What to produce:
Look for "Task" in every line of the listing. Copy the lines that have it.
----
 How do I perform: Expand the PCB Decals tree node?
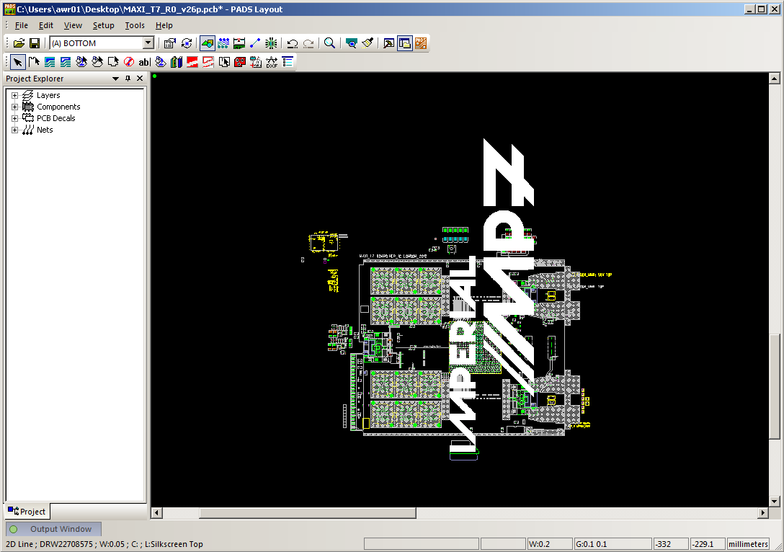(14, 118)
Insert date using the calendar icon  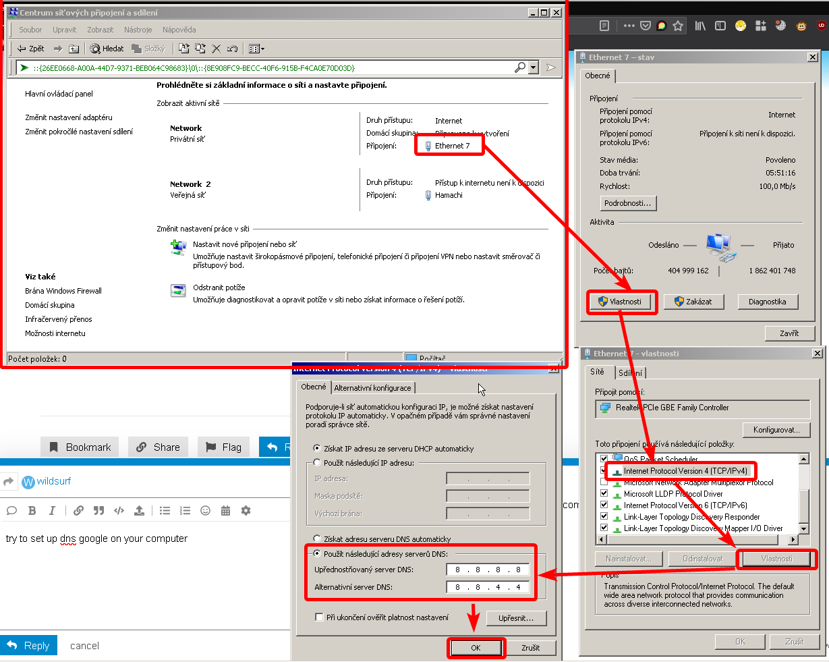[226, 511]
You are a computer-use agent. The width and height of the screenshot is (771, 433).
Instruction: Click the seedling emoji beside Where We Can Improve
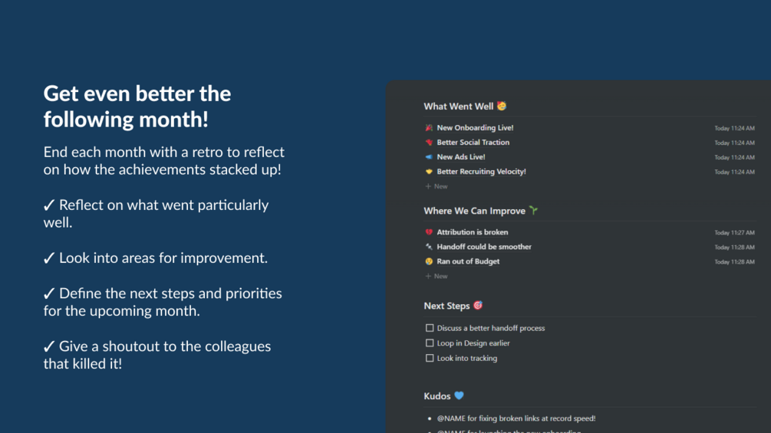pyautogui.click(x=533, y=210)
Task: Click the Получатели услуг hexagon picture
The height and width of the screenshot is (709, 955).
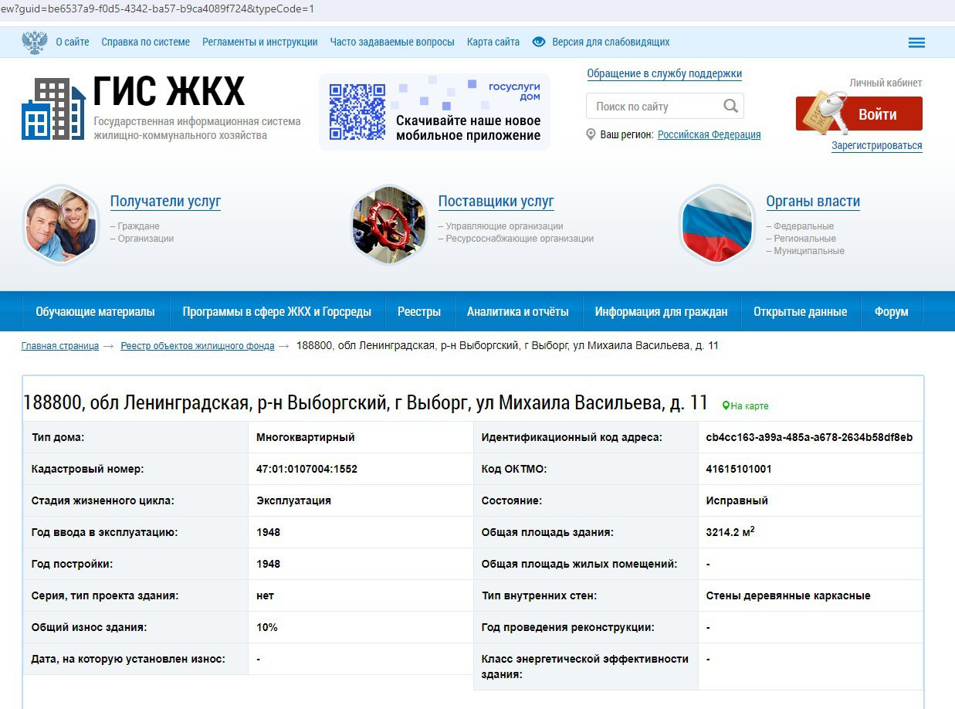Action: pyautogui.click(x=60, y=225)
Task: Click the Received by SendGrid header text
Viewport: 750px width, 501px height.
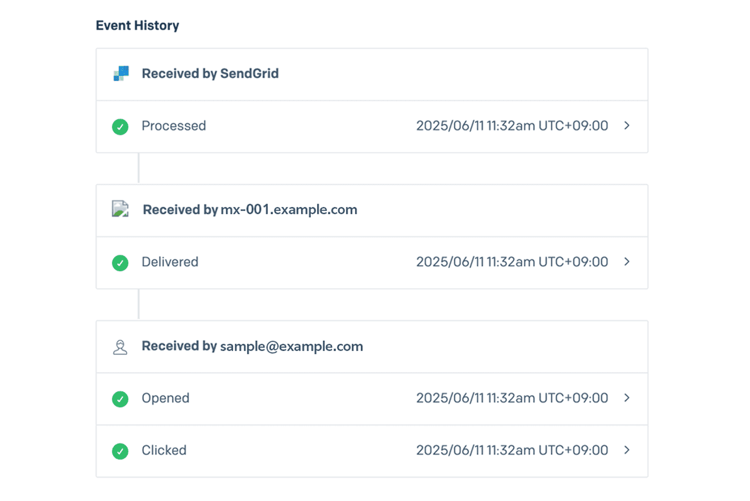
----
Solution for this exercise:
Task: Click the Получатели услуг hexagon picture
Task: Click the Received by SendGrid header text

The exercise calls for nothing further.